Email Marketing

“We server more than 200,000 clients within seconds”

We believe that e-mail flyer marketing is still one of the best kept secrets! With this cost effective solution, you can promote and build your business faster, by truly reaching your target audience.

“E Promo® The easiest way of Advertising”

 

Top 5 Reasons Why Email Marketing Still Works

  1. Email is an easy way to reach mobile customers.
  2. It’s an effective way to keep customers informed.
  3. Email coupons drive online and in-store sales.
  4. It’s easy to customize and integrate into other marketing tactics.
  5. Email marketing is inexpensive.

10 Reasons Why Email Marketing Should Be Your Absolute Priority

There are more than 3.2 billion email accounts today. 95% of online consumers use email and, 91% check their email at least once a day (Source: Exact Target). There is simply no competition. More importantly, it is such an integral part in our lives, no human being walks around saying he will quit email.

The concept of reach is completely different between Social Media and Email. In social media we usually talk about “Potential Reach” to refer to the number of followers. For example in the case of Social Mouths, its potential reach on Facebook is 13k. That’s just the number of Page Likes (Fans) but your content only reaches a small fraction of that.
Granted, email is only opened by a fraction of subscribers, but here’s the difference, the actual message will reach its destination, s/he then has the option to not read it. Now, lets be fair and say that according to ReturnPath, leader in email intelligence, revealed that in the first half of 2013:

  • 18% of all email messages were either blocked or went missing
  • 4% were delivered to the spam or junk folder

Even if 22% emails get lost, we’re still running with much higher potential than posting on Facebook where 74% of your messages are potentially missed (that percentage is higher in most cases). Take in consideration we are talking about averages, your email or Facebook performance might be different.

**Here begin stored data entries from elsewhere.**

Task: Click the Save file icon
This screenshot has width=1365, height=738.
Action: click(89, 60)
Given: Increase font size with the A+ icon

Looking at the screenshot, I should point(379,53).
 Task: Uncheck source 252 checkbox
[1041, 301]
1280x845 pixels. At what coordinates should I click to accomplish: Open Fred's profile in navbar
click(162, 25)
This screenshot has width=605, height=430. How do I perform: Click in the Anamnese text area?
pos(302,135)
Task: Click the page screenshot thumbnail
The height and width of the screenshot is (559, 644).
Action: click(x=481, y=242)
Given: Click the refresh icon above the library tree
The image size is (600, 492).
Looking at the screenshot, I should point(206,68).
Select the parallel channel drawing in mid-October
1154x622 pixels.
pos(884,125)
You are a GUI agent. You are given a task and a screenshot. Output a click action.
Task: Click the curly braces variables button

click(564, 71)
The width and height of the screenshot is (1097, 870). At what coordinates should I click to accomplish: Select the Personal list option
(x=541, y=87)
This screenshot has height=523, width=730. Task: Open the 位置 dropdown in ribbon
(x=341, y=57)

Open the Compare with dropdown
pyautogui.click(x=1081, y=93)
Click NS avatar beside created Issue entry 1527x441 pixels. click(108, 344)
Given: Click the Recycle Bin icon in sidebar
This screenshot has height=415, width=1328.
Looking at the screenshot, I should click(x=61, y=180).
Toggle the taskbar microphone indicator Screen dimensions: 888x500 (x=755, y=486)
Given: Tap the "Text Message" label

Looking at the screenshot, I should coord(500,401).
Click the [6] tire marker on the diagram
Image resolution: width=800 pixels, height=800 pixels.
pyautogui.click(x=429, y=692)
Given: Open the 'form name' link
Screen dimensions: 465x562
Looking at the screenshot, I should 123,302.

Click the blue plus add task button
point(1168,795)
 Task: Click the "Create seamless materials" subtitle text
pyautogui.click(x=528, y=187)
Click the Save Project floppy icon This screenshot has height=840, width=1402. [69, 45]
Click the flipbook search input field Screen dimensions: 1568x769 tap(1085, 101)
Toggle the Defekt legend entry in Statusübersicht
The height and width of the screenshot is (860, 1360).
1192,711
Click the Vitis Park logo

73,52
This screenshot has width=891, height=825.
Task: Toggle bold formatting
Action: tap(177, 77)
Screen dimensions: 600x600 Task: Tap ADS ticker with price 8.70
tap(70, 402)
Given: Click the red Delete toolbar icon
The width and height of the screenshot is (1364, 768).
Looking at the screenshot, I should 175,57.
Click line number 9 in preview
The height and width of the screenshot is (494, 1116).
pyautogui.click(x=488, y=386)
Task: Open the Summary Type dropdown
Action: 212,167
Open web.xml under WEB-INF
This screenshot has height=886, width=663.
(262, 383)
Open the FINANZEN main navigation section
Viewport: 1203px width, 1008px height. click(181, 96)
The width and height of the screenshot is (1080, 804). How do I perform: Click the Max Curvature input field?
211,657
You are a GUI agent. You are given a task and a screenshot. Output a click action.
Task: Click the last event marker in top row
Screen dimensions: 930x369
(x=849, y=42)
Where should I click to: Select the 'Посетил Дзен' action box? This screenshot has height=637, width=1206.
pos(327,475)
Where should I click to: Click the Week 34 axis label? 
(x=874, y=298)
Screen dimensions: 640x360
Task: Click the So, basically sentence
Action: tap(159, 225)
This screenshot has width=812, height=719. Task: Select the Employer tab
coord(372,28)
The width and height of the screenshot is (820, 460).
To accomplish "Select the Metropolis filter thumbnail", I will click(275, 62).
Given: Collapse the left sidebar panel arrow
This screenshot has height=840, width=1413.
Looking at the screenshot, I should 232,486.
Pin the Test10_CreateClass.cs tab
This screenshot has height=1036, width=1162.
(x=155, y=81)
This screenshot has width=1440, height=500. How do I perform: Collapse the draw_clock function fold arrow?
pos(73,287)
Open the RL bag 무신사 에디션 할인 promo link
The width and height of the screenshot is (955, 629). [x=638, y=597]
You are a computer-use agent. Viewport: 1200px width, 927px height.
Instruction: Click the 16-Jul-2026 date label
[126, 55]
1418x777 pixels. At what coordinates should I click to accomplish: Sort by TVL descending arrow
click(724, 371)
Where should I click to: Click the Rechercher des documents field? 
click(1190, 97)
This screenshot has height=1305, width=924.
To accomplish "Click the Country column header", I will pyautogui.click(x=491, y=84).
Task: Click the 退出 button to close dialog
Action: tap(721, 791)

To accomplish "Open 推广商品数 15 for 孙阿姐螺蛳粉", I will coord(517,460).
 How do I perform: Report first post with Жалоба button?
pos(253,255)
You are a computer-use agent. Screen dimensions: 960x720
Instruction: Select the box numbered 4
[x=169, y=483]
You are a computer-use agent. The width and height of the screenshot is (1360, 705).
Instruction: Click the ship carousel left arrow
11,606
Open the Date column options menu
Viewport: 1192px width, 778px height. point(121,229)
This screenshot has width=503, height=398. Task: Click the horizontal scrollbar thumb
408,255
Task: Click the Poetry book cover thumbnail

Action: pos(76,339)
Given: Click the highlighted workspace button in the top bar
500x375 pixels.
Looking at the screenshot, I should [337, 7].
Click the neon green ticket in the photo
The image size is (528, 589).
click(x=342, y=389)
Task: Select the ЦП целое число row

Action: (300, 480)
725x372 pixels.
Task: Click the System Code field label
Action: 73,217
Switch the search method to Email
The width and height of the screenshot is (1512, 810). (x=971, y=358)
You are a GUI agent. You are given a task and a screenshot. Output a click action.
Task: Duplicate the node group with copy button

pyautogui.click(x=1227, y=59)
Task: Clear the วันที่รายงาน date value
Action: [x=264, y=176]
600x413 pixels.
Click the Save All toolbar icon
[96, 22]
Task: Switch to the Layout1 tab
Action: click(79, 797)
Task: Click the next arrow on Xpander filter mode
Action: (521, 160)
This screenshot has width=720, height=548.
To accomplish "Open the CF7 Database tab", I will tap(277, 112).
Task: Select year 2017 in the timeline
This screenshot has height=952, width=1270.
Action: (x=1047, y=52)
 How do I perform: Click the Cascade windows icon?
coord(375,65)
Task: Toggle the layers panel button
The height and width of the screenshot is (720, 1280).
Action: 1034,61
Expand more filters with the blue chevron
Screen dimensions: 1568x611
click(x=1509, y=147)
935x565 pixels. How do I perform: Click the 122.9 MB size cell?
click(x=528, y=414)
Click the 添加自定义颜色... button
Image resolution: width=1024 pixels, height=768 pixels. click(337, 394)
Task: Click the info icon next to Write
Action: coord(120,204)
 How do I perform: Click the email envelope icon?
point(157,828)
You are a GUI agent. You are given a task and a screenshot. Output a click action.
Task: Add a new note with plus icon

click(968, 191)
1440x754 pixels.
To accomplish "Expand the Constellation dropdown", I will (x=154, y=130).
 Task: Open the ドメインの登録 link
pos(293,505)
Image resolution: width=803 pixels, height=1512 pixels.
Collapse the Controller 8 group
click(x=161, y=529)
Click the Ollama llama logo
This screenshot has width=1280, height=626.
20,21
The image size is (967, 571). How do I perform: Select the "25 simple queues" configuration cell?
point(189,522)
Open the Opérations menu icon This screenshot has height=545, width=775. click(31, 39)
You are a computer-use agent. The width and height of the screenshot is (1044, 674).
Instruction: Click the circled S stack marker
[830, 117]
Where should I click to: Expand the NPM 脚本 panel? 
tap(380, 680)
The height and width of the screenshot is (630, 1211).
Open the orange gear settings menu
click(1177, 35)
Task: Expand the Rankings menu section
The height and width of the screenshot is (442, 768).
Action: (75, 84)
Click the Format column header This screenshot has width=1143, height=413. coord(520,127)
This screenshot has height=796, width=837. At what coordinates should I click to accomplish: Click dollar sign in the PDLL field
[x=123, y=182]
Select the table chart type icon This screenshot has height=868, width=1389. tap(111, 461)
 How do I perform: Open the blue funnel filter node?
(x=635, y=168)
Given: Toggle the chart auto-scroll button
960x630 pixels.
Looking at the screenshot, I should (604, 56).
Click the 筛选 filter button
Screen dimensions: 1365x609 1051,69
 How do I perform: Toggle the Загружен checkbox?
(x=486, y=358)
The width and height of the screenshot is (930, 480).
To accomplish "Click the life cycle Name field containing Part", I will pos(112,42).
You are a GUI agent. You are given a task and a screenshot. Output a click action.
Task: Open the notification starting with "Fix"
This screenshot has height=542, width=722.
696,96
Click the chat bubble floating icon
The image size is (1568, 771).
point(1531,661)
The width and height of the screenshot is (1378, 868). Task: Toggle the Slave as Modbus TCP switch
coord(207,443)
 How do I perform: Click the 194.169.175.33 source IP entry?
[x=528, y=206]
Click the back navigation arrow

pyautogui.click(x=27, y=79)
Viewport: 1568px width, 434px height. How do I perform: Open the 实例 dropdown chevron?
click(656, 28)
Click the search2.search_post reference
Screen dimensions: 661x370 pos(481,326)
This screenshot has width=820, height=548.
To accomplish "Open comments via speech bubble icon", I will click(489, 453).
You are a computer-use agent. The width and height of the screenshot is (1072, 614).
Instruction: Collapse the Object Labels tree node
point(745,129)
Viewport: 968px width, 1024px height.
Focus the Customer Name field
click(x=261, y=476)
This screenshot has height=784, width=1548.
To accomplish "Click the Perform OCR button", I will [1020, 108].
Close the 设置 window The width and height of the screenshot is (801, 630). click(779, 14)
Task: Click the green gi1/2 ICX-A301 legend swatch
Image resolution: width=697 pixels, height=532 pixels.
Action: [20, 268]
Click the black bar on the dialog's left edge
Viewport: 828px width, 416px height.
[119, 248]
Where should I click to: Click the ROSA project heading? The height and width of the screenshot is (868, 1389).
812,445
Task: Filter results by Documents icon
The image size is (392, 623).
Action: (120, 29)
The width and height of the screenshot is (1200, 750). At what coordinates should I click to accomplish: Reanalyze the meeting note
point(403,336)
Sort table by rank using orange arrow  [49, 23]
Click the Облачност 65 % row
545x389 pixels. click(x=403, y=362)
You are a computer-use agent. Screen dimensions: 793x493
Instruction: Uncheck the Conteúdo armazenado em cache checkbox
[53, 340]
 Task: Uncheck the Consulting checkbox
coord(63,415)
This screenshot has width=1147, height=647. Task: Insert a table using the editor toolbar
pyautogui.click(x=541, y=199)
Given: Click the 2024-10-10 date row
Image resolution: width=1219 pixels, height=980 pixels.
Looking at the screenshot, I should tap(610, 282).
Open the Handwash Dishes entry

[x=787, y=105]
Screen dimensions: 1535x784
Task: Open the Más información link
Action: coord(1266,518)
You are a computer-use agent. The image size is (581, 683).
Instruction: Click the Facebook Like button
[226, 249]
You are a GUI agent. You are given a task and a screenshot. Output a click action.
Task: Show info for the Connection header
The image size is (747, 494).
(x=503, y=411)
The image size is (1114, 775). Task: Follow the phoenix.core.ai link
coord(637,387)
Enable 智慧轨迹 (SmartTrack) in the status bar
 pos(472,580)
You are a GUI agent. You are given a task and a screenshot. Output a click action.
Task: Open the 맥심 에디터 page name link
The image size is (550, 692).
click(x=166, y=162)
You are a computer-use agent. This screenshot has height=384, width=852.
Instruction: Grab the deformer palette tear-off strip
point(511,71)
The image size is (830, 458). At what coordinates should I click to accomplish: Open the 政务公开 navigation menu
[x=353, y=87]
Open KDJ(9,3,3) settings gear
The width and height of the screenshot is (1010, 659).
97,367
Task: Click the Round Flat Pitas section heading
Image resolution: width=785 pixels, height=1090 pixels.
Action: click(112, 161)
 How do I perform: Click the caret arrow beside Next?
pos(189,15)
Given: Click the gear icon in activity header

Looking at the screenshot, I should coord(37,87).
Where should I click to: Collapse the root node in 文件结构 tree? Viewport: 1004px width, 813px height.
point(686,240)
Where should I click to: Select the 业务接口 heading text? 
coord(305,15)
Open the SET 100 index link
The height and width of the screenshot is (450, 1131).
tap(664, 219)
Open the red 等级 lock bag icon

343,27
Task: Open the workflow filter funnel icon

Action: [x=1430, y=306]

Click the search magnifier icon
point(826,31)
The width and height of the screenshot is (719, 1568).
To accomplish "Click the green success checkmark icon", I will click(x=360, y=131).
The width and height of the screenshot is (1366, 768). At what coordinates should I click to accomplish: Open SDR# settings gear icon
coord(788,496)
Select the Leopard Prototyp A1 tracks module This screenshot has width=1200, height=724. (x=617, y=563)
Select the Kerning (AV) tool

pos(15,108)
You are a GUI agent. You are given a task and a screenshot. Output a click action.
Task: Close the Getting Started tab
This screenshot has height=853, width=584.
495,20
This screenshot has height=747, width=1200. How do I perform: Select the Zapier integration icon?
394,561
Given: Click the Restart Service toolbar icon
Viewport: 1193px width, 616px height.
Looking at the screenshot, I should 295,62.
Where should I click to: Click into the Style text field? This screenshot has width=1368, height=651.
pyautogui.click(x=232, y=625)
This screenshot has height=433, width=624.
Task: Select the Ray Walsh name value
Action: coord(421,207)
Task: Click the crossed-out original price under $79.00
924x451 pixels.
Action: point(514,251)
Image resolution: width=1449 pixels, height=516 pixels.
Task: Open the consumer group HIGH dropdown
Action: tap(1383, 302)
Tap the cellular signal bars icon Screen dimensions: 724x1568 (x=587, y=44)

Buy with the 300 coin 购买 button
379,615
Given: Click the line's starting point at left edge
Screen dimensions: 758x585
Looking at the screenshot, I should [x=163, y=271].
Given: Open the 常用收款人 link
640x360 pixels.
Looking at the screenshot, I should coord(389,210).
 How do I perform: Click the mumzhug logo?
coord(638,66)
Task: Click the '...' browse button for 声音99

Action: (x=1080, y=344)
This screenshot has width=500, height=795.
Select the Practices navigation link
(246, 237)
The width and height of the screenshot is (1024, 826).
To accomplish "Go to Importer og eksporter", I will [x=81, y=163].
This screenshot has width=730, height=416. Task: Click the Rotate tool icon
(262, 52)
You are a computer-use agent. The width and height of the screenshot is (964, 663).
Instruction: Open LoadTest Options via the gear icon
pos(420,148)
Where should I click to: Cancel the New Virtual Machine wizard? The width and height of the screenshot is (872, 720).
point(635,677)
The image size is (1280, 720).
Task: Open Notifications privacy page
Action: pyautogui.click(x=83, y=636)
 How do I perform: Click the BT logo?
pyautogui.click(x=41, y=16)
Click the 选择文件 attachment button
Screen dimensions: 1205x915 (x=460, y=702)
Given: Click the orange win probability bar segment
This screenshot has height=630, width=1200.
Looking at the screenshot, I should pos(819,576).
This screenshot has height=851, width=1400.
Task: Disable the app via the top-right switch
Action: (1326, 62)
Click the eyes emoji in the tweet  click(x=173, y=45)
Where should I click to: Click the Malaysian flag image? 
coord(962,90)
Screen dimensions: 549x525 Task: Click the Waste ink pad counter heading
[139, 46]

In a recent study, Wisemetrics (via SproutSocial), revealed that 75% of Facebook post impressions were achieved in just two hours and 30 minutes and, 75% of the “Reach” happens in only one hour and 50 minutes. The life span of a Tweet is so short, its popularity can be predicted in the first five minutes, according to research conducted by The Twouija (via Slice of MIT). But you don’t need much to realize how fast Twitter moves. Email doesn’t die, it needs to be killed. Email sits there inside your subscriber’s inbox waiting to be acknowledged, even if it’s just to delete it, it requires of an action to end its life.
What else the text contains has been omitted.